**PASSAGE SHOWN**
══════════

In this essay, I’ll use the case of revolutionary Naples to argue that the rise of a new and allegedly neutral mathematics—characterized by rigor and voluntary restriction—was a mathematical response to pressing political problems. Specifically, it was a response to the question of how to stabilize social order after the turbulence of the French Revolution. Mathematics, I argue, provided the logical infrastructure for the return to order. This episode, then, shows how and why mathematical concepts and methods are anything but timeless or neutral; they define what “reason” is, and what it is not, and thus the concrete possibilities of political action. The technical and political are two sides of the same coin—and changes in notions like mathematical rigor, provability, and necessity simultaneously constitute changes in our political imagination.
In 1806, the Kingdom of Naples was occupied by a French army and integrated into Napoleon’s imperial system. The French and their local supporters had a clear agenda: they wanted to transform the semifeudal society into a centralized administrative monarchy with a liberal economy. This ambitious plan, however, soon ran up against obdurate realities like muddy roads, brigandage, popular insurgencies, and the thinly disguised hostility of powerful local elites. There was another problem, too. Open a Neapolitan university textbook of the time and you will see that the French had to fight their battles in a land where their mathematics was wrong.
While armed and cultural resistance against the French invaders’ imperial ambitions happened in other parts of Europe, the Neapolitan case is particularly interesting because it includes a mathematical resistance. This resistance took the form of a distinctive mathematical culture that was hegemonic in that kingdom for several decades—from the late 1790s to the 1830s. Contemporaries called it the Neapolitan synthetic school. The name referred to synthetic (or pure) geometry, a geometry that does not use coordinates and algebraic formulas to study figures and solve problems. Leading Neapolitan mathematicians embraced it as the veritable foundation of all mathematics. Only its methods and assumptions, they believed, could be trusted.
What the Neapolitans most adamantly did not trust was what they called, not without irony, the “very modern mathematics.” This body of knowledge, associated mainly with France, was characterized by the rapid advancements of an algebraized form of infinitesimal calculus and by its stunning and far-reaching practical applications. It had severed its connections with Euclidean geometry, and was referred to as “analysis”—a term that, in this context, meant a vast array of algebraic methods and algorithmic procedures that could be used to represent how things change, whether those things were, say, the trajectory of a cannonball or agricultural productivity.
Driven by eminently practical goals, analysis had become highly abstract: a versatile tool that could be applied to describe and control natural and social phenomena. The Neapolitans were quite sure it was morally suspect—a degenerate form of knowledge, and dangerous for the stability of society. Its proliferation across Europe and globally was, to them, an unmitigated disaster. While these allegations sound extravagant to our ears, some of their concerns resonate with ones in this century—e.g., about how even programmers who fashion certain complex algorithms do not understand their inner workings or why they come to the conclusions they do. Synthetics, for instance, pointed out that the analysts prioritized practical success over understanding: they aimed to model phenomena using algebraic tools that they could not fully justify, neither through some form of intellectual intuition nor through logic. By contrast, synthetic geometers clarified and grounded every single step of their procedures. They often used metaphors of sight to make this point: synthetic geometry allowed practitioners to see with clarity, and this is why their results could be trusted; analysts were blind when they manipulated their formulas. Using another set of metaphors: Analysts followed the fast flights of their feverish and uncontrolled imagination, while synthetics kept their feet on the ground. Their procedures were slow but safe.

══════════

**DATA SUPPLIED**
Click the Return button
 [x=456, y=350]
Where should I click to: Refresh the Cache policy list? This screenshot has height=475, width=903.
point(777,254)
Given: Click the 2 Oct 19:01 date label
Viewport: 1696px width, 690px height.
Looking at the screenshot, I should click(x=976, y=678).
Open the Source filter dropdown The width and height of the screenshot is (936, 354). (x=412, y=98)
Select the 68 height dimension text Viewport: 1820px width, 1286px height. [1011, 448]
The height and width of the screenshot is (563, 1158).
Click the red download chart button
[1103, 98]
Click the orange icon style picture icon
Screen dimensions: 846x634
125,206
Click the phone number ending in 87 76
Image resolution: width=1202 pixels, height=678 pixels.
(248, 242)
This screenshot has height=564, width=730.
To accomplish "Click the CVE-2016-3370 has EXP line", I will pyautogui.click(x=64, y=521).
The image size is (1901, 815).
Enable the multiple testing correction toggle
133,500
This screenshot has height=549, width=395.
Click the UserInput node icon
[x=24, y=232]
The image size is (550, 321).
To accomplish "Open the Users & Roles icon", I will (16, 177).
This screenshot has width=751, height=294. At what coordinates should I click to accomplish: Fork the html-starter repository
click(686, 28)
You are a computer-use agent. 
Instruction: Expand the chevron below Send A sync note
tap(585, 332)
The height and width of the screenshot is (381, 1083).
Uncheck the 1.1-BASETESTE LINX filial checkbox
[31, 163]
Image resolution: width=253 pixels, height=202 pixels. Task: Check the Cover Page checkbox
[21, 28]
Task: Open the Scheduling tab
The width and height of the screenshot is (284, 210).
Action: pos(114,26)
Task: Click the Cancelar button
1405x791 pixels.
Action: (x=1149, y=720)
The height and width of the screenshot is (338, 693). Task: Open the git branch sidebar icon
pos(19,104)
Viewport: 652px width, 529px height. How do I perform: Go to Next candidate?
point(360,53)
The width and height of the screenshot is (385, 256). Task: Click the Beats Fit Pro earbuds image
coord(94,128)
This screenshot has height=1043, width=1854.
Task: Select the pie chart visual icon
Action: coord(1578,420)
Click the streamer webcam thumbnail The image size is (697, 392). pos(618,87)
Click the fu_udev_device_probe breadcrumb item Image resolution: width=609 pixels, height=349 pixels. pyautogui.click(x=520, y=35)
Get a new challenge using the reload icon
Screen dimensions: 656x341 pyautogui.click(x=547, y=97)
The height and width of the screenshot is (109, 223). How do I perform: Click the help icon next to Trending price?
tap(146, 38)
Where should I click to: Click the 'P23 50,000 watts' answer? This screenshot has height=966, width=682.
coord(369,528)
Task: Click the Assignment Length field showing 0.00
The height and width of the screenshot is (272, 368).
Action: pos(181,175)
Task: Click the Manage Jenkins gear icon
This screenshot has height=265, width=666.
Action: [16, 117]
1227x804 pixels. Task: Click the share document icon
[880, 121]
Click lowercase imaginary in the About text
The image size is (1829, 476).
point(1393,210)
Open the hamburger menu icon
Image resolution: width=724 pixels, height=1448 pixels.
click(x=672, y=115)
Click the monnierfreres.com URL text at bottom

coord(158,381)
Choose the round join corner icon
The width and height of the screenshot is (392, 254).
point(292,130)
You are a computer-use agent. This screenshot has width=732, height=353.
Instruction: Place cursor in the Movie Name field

══════════

**OBJECTIVES**
a - In the essay on mathematics in revolutionary Naples, what does synthetic geometry not use to study figures and solve problems?
b - Write the next paragraph of the essay on mathematics in revolutionary Naples, carrying on from its final sentence.

**ANSWERS BY TASK**
a - Coordinates and algebraic formulas.

b -
The mathematical 19th century was suffused with a distinctive foundational anxiety. We can see an early and radical manifestation of this anxiety in revolutionary Naples—in its bizarre and apparently backward attempt to return to a Greek-like pure geometry. The champion of this new old mathematics was Nicola Fergola (1753–1824), the charismatic and mystically inclined leader of a group of mathematicians and scientists who understood themselves as the last heirs of an ancient tradition, a tradition that was now under attack and needed to be defended.
Skeptics, however, understood the synthetic school’s mathematical resistance as backwardness, the rearguard action of a group of isolated practitioners. And yet, Fergola’s puzzling quest for purity was something more. For one thing, there was no established tradition of synthetic geometry worth defending in Naples. The tradition Fergola invoked was largely an invention—an imaginary mathematical lineage that ran through ancient Greece, late antiquity, and Christian Europe, all the way down to these self-proclaimed final paladins. In fact, Fergola, who was well aware of recent mathematical developments, breathed new life into forgotten mathematical techniques. Neapolitan synthetic mathematics, in other words, was not a remnant of the past, but a new way of understanding mathematics, characterized by new canons of rigor and founded on a core of “pure” mathematics. In the name of a mythical tradition, it imposed a new discipline on its practitioners by emphasizing self-restraint as the key epistemic virtue. Fergola, his admirers reported, was a champion of self-control: he controlled his body, passions, and imagination, and knew well when to stop trusting his own mathematical techniques.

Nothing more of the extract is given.